Stored data entries:
────────────────────

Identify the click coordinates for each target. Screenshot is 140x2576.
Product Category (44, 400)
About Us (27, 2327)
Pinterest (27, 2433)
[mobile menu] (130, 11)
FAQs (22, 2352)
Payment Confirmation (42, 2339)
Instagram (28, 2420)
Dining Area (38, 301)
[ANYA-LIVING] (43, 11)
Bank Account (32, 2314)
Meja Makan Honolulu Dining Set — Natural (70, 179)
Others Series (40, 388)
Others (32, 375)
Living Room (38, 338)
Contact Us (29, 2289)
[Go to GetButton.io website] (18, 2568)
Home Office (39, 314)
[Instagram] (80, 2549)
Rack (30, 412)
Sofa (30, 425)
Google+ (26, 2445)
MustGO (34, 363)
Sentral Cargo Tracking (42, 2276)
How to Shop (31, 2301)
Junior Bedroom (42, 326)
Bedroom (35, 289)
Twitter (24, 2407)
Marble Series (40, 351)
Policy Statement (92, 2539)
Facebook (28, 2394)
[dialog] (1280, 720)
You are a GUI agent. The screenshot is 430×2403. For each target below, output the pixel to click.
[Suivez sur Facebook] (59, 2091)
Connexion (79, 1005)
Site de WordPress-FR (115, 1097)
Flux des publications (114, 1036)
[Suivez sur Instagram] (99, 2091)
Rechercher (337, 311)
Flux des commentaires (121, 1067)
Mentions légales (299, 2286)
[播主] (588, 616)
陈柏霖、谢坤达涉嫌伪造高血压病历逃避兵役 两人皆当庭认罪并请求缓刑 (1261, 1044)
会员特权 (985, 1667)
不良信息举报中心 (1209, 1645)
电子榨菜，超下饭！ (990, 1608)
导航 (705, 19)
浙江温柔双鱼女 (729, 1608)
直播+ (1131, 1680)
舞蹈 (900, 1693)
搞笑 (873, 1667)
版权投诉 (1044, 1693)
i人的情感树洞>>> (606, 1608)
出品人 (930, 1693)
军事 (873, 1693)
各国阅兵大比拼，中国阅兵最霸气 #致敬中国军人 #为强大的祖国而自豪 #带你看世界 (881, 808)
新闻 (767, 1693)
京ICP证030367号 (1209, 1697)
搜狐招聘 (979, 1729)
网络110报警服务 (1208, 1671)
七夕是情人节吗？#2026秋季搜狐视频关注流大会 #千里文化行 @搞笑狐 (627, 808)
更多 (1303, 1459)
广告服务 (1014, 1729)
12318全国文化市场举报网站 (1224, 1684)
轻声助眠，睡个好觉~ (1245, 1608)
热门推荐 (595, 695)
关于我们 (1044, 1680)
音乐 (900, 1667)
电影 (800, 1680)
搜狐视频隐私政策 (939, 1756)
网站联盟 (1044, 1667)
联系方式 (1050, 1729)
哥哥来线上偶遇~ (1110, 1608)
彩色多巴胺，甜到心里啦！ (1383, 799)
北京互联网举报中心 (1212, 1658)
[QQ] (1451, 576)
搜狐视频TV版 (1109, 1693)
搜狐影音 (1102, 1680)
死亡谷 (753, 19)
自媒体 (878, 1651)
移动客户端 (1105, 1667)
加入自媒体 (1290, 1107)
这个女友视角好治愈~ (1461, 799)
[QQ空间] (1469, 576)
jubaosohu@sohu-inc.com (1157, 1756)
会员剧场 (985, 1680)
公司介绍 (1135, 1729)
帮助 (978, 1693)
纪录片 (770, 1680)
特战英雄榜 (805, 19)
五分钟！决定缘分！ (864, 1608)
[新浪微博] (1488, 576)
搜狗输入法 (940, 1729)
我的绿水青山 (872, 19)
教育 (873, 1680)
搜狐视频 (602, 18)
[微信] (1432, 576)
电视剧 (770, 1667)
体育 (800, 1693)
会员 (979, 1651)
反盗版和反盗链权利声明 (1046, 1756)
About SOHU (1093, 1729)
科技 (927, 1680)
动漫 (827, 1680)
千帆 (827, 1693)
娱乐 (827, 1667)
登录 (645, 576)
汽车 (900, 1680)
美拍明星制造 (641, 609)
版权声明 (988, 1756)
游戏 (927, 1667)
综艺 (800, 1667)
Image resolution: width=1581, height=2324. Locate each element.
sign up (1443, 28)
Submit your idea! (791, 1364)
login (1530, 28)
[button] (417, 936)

────────────────────

-- About this task --
Reproduce all the records precisely.

-- Completed exercise --
Identify the click coordinates for each target. Screenshot is 140x2576.
Product Category (44, 400)
About Us (27, 2327)
Pinterest (27, 2433)
[mobile menu] (130, 11)
FAQs (22, 2352)
Payment Confirmation (42, 2339)
Instagram (28, 2420)
Dining Area (38, 301)
[ANYA-LIVING] (43, 11)
Bank Account (32, 2314)
Meja Makan Honolulu Dining Set — Natural (70, 179)
Others Series (40, 388)
Others (32, 375)
Living Room (38, 338)
Contact Us (29, 2289)
[Go to GetButton.io website] (18, 2568)
Home Office (39, 314)
[Instagram] (80, 2549)
Rack (30, 412)
Sofa (30, 425)
Google+ (26, 2445)
MustGO (34, 363)
Sentral Cargo Tracking (42, 2276)
How to Shop (31, 2301)
Junior Bedroom (42, 326)
Bedroom (35, 289)
Twitter (24, 2407)
Marble Series (40, 351)
Policy Statement (92, 2539)
Facebook (28, 2394)
[dialog] (1280, 720)
You are a GUI agent. The screenshot is 430×2403. For each target below, output the pixel to click.
[Suivez sur Facebook] (59, 2091)
Connexion (79, 1005)
Site de WordPress-FR (115, 1097)
Flux des publications (114, 1036)
[Suivez sur Instagram] (99, 2091)
Rechercher (337, 311)
Flux des commentaires (121, 1067)
Mentions légales (299, 2286)
[播主] (588, 616)
陈柏霖、谢坤达涉嫌伪造高血压病历逃避兵役 两人皆当庭认罪并请求缓刑 (1261, 1044)
会员特权 (985, 1667)
不良信息举报中心 (1209, 1645)
电子榨菜，超下饭！ (990, 1608)
导航 (705, 19)
浙江温柔双鱼女 (729, 1608)
直播+ (1131, 1680)
舞蹈 (900, 1693)
搞笑 (873, 1667)
版权投诉 (1044, 1693)
i人的情感树洞>>> (606, 1608)
出品人 (930, 1693)
军事 (873, 1693)
各国阅兵大比拼，中国阅兵最霸气 #致敬中国军人 #为强大的祖国而自豪 #带你看世界 (881, 808)
新闻 (767, 1693)
京ICP证030367号 (1209, 1697)
搜狐招聘 (979, 1729)
网络110报警服务 (1208, 1671)
七夕是情人节吗？#2026秋季搜狐视频关注流大会 #千里文化行 @搞笑狐 (627, 808)
更多 (1303, 1459)
广告服务 (1014, 1729)
12318全国文化市场举报网站 (1224, 1684)
轻声助眠，睡个好觉~ (1245, 1608)
热门推荐 (595, 695)
关于我们 (1044, 1680)
音乐 (900, 1667)
电影 (800, 1680)
搜狐视频隐私政策 (939, 1756)
网站联盟 (1044, 1667)
联系方式 (1050, 1729)
哥哥来线上偶遇~ (1110, 1608)
彩色多巴胺，甜到心里啦！ (1383, 799)
北京互联网举报中心 (1212, 1658)
[QQ] (1451, 576)
搜狐视频TV版 (1109, 1693)
搜狐影音 (1102, 1680)
死亡谷 (753, 19)
自媒体 (878, 1651)
移动客户端 (1105, 1667)
加入自媒体 (1290, 1107)
这个女友视角好治愈~ (1461, 799)
[QQ空间] (1469, 576)
jubaosohu@sohu-inc.com (1157, 1756)
会员剧场 (985, 1680)
公司介绍 (1135, 1729)
帮助 (978, 1693)
纪录片 (770, 1680)
特战英雄榜 (805, 19)
五分钟！决定缘分！ (864, 1608)
[新浪微博] (1488, 576)
搜狗输入法 (940, 1729)
我的绿水青山 (872, 19)
教育 (873, 1680)
搜狐视频 (602, 18)
[微信] (1432, 576)
电视剧 (770, 1667)
体育 (800, 1693)
会员 (979, 1651)
反盗版和反盗链权利声明 (1046, 1756)
About SOHU (1093, 1729)
科技 (927, 1680)
动漫 (827, 1680)
千帆 (827, 1693)
娱乐 (827, 1667)
登录 (645, 576)
汽车 (900, 1680)
美拍明星制造 (641, 609)
版权声明 (988, 1756)
游戏 (927, 1667)
综艺 (800, 1667)
Image resolution: width=1581, height=2324. Locate each element.
sign up (1443, 28)
Submit your idea! (791, 1364)
login (1530, 28)
[button] (417, 936)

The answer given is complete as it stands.